May 15, 2024 - Business

How to survive while losing $7.5 billion

A line chart that displays AMC's net income from Q1 2019 to Q1 2024. The chart shows a significant loss of $2.2 billion in Q1 2020, followed by consistent, if shrinking, losses through Q1 2024.
Data: FactSet; Chart: Axios Visuals

No company has done a better job of taking advantage of its meme-stock status than movie theater chain AMC, a company that, improbably, is still worth billions even after losing $7.5 billion over the past five years.

Why it matters: By issuing enormous quantities of new stock, most recently on Monday, AMC has raised enough cash to keep itself afloat.

By the numbers: The sale of 72 million shares that AMC concluded on Monday brings its total share count up to 296 million. Pre-pandemic, AMC's total number of shares outstanding was just 11.8 million.

  • That's why AMC's share price has fallen by 89% since the end of 2019, even as its market value — boosted by the last couple of days of meme-stock frenzy — has risen by 39%.

Where it stands: AMC stock, which closed at $2.91 on Friday, opened at $11.71 on Tuesday before falling back to close at $6.85. What's going to happen today is anyone's guess.

Follow the money: AMC raised $1.8 billion in 2021 by selling shares into the meme-stock frenzy — enough money to keep paying the bills and avoid bankruptcy.

  • The same playbook seems to be working in 2024, too.

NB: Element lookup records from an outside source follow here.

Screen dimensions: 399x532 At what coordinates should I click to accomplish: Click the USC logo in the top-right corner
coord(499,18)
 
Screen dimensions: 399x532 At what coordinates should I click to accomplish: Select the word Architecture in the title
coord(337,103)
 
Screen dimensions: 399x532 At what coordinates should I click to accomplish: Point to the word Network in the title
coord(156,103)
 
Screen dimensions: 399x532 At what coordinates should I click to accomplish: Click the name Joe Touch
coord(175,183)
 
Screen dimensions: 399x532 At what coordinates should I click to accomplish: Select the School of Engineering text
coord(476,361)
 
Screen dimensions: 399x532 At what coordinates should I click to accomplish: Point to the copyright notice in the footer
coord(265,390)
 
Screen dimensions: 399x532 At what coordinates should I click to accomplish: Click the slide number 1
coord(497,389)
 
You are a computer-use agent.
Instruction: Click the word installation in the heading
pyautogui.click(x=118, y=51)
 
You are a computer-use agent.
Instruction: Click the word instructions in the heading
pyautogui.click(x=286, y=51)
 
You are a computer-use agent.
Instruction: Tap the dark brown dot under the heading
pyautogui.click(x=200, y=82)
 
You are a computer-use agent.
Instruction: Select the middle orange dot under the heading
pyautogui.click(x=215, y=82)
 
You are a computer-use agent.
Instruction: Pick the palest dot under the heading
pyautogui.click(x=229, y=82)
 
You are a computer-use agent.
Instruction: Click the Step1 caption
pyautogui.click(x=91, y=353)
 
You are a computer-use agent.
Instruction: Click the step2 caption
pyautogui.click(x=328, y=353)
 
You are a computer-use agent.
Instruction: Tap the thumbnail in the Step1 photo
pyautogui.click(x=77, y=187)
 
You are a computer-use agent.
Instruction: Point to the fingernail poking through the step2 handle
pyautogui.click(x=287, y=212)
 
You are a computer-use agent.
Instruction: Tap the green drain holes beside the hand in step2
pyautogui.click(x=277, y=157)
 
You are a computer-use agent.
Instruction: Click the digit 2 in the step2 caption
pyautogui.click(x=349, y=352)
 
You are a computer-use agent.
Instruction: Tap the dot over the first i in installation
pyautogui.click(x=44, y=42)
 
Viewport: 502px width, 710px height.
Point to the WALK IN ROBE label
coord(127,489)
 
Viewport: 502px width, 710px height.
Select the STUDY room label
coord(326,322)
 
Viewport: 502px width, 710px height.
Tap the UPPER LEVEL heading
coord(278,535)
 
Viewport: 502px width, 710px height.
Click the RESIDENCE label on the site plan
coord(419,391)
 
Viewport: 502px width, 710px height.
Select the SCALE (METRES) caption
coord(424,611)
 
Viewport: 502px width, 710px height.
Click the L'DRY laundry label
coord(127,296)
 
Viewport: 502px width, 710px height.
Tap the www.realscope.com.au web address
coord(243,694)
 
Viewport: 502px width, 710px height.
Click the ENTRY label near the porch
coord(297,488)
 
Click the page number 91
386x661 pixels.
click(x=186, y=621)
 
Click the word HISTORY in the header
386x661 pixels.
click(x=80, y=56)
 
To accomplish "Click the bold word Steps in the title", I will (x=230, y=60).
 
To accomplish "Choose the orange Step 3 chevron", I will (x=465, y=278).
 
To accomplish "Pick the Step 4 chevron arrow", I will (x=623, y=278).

The bottom line: Being a meme stock is sometimes bad for companies. "It can tank acquisition plans and talks, and make it very hard to retain senior people," says Dan Egan, director of behavioral finance at Betterment.

  • In the case of AMC, however, the appetite for the stock from self-described degenerate apes has meant the difference between life and death.